Political strategy matters. Build a coalition that includes business groups (who will benefit from reduced absenteeism and a larger labor pool), education and child advocacy organizations, faith-based partners, and parents. Pilot programs in counties with acute shortages can demonstrate near-term economic gains and create constituencies for statewide scaling. Framing the program as essential infrastructure, akin to roads, broadband, or childcare as a workforce pipeline, will help shift public perception and attract bipartisan support.

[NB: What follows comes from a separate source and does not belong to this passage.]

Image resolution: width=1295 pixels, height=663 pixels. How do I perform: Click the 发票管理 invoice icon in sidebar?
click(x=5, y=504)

An illustrative funding mix for an initial phased program could combine draws from an endowment, a small surtax on top earners, employer contributions, and reallocated state dollars, with federal funds doing heavy lifting where available. Over time, as the trust grows and federal support is secured, the state share could decline proportionally. Exact numbers require the cost model, but the principle is clear: diversification and a focus on educator pay and supply expansion make sustainability realistic.
Alabama can afford to make childcare affordable for all families if it treats early care as an essential public investment. By blending dedicated revenues, employer participation, federal leverage, and careful program design that prioritizes workforce pay and quality, the state can reduce family costs, increase labor-force participation, and improve child outcomes, returns that will more than repay the investment.